Camila Ortega jamás imaginó que su vida cambiaría por completo la noche en que ignoró al hombre más poderoso y temido de México simplemente porque estaba bloqueando el acceso a la mesa de canapés.

El salón principal del exclusivo Club Privado La Hacienda, en Polanco, brillaba bajo enormes lámparas de cristal. Empresarios multimillonarios, celebridades de televisión, influencers y políticos se mezclaban entre copas de champaña y sonrisas calculadas.

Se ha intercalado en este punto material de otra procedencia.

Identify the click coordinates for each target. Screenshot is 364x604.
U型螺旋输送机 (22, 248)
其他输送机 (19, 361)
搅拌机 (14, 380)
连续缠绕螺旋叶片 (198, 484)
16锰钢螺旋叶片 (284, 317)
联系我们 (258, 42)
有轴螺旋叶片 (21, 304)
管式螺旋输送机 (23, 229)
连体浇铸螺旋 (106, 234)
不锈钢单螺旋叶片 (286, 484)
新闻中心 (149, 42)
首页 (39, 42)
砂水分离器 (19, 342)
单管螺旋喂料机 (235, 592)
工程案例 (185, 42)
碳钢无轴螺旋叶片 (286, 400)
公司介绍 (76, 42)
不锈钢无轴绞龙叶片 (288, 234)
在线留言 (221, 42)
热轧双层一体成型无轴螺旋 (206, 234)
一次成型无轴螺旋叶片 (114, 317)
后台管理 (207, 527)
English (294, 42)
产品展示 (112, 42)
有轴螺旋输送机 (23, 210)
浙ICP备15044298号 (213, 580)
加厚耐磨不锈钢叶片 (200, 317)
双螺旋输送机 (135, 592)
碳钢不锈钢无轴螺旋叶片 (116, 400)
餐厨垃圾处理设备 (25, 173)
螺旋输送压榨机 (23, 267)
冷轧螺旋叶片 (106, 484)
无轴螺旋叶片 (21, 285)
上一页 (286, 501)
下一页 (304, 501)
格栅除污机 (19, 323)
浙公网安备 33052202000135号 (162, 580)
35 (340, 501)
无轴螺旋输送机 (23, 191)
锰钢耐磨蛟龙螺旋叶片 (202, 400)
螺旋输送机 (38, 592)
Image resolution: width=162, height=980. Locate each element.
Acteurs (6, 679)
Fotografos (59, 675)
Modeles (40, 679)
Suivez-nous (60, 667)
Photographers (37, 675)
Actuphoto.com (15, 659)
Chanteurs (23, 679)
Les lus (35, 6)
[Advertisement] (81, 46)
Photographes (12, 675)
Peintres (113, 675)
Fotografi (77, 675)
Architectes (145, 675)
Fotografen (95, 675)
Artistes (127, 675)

Camila no pertenecía a ese mundo.

Tenía treinta y un años y trabajaba como especialista en valuación de joyería histórica para la prestigiosa Casa de Subastas Monte Real. Había asistido únicamente porque su amiga Daniela Cruz insistió durante semanas.

—Sonríe un poco —susurró Daniela—. Esta noche viene Alejandro Montenegro.

Camila arqueó una ceja.

—¿Y debería impresionarme?

Daniela casi se atragantó.

—Alejandro Montenegro controla puertos, desarrollos inmobiliarios y medio sector logístico del país. Hay gobernadores que esperan horas para que les devuelva una llamada.

—Entonces debería estar ocupado explicándole cosas al SAT, no a mí.

Cuando las puertas se abrieron, el ambiente cambió de inmediato.

Alejandro Montenegro entró acompañado por cuatro hombres de seguridad. Alto, elegante, impecable en un traje oscuro hecho a medida. Su sola presencia obligó a la gente a apartarse.

Todos lo observaban.

Todos, excepto Camila.

Ella acababa de localizar el último pambazo gourmet de chipotle y queso de cabra.

Y Alejandro Montenegro estaba exactamente en medio del camino.

Camila permaneció inmóvil varios segundos después de que Fernando salió de su oficina.

El expediente seguía abierto sobre el escritorio.

Y el nombre seguía allí.

Alejandro Montenegro.

El mismo hombre que la había observado toda la noche.

El mismo que había sonreído cuando ella lo rechazó frente a medio salón.

El mismo que le había dicho:

—Nos volveremos a ver.

Camila cerró el archivo de golpe.

—Ni loca.

Pero tres horas después estaba sentada dentro de una camioneta negra rumbo a Valle de Bravo.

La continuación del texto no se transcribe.